Woodman’s not saying GoPro will ripoff Spectacles, but he’s not saying it’d be a big no-no if they did.
“It’s not cheap, the risks are massive when you get it wrong. That’s another thing: Do we also run the risk in that age of missing out on some innovation? Because if companies play it safer and just go with what works, does that stifle some of the truly inventive ideas that get pushed down because, well, I don’t know if we can take that risk?”
The GoPro story b GoPro ‘stories’
Similarly, Woodman doesn’t seem offended that Instagram has ripped all of Snapchat off. He’s very much of the “Good artists copy; great artists steal” quote attributed to Pablo Picasso that Steve Jobs famously echoed into geek minds.
“Actually, I thank Snapchat for the idea [of Stories] and Instagram for knocking them off,” he said as we swerved around a trail corner. “I think of it as, if other brands…are driving awareness, then the whole market can grow. So it’s actually a good thing.”

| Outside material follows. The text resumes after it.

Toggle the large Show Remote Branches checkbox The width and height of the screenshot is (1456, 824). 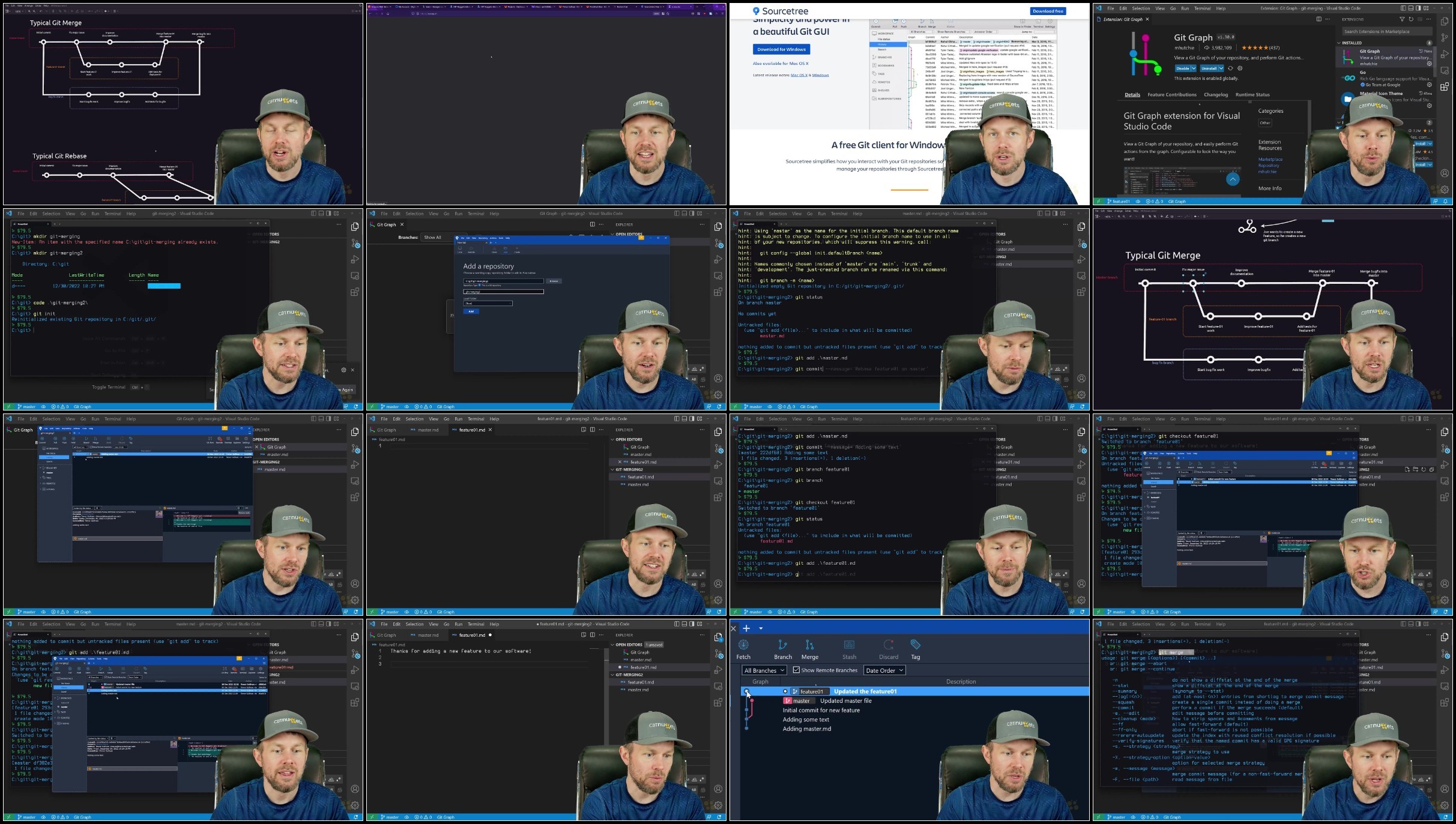(x=796, y=670)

“In the end I totally credit [Instagram CEO Kevin Systrom] and [Facebook CEO Mark Zuckerberg] and whoever else who made the decision of, you know what, a good design is a good design. And we can try to invent something new that the customer won’t like as much as they like the Stories concept or make something similar… all it is stitching the (video clips) together. Hey man, let the best design win. And that approach is awesome.” Woodman is no doubt conscious that people will look at QuikStories and what the one-tap auto-video creation process it champions and think it’s a Snapchat/Instagram Stories knockoff.

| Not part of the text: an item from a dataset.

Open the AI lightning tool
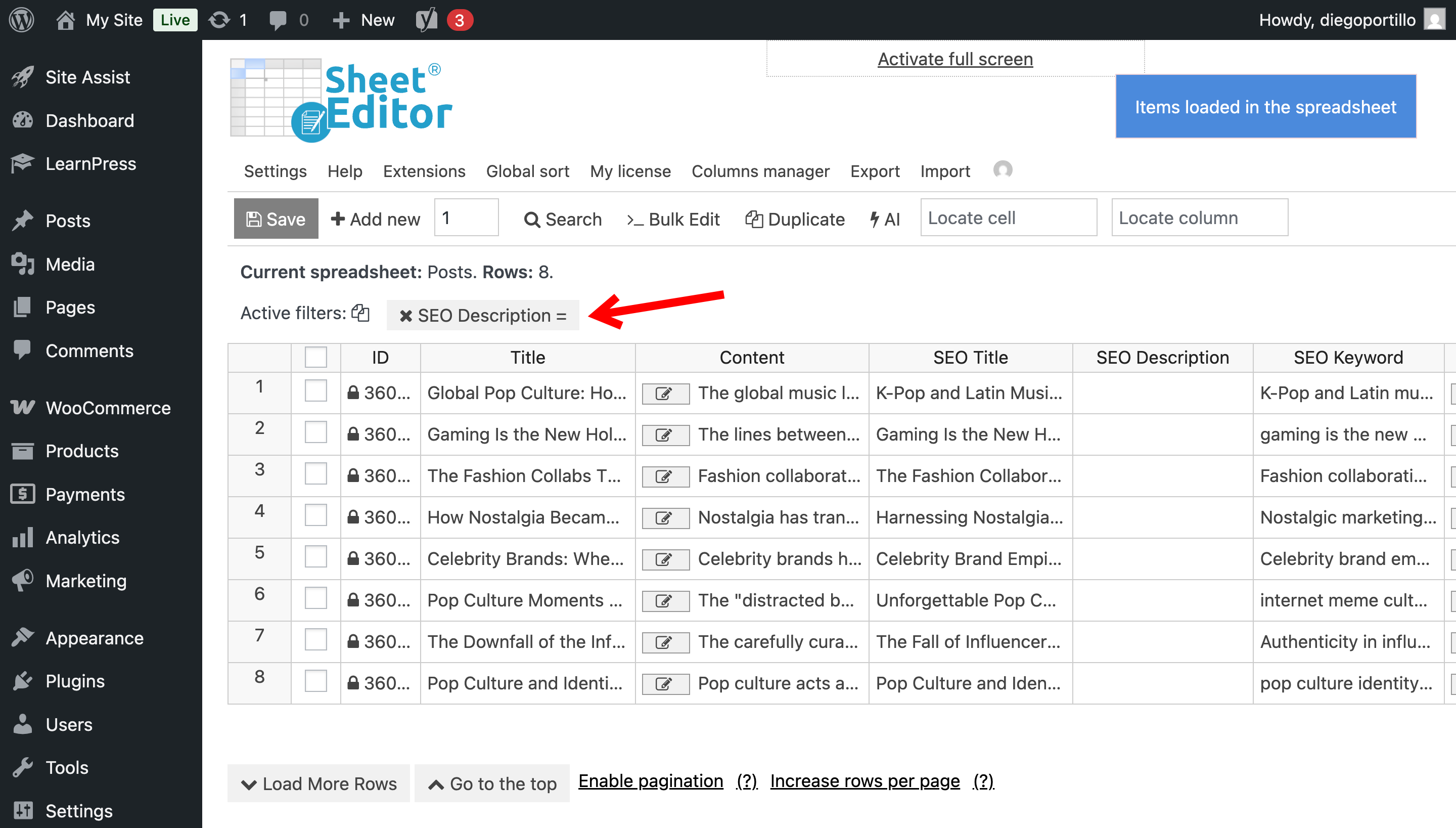The width and height of the screenshot is (1456, 828). click(x=885, y=219)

GoPro is morphing into a company that’s very Apple-like.
I’m not sure why since the aside from having “Stories” in the name, QuikStories isn’t really similar Snapchat or Instagram Stories. Its auto-created videos aren’t vertical and there aren’t any of the childish stickers or doodling features — QuikStories is just an automatic video editor that your GoPro footage and compiles them together so you don’t have to do it yourself.
“Instagram Stories and Snapchat Stories is awesome for all of the use cases of a phone. [With QuikStories] we’re just enabling all of the GoPro use cases, and for us not to explain it in simple terms as that — because that’s what it is — we’re just making it more complicated than it needs to be. There was this initial resistance that, ughhh, we’d just be copying [Instagram Stories]. First of all it’s great idea, and secondly we’re not copying them because they [laughs] copied Snapchat.”
If you think about it, GoPro is morphing into a company that’s very Apple-like. It’s realized that it needs to own the whole stack — provide both hardware and software, and make them super easy to use together — while simultaneously connecting to existing platforms, like Instagram.
“We’re the only ones out there driving awareness and excitement [for action cameras married with a smartphone experience]. So people are like, ‘Are you worried about Snapchat?’ You gotta be. And the answer’s no.”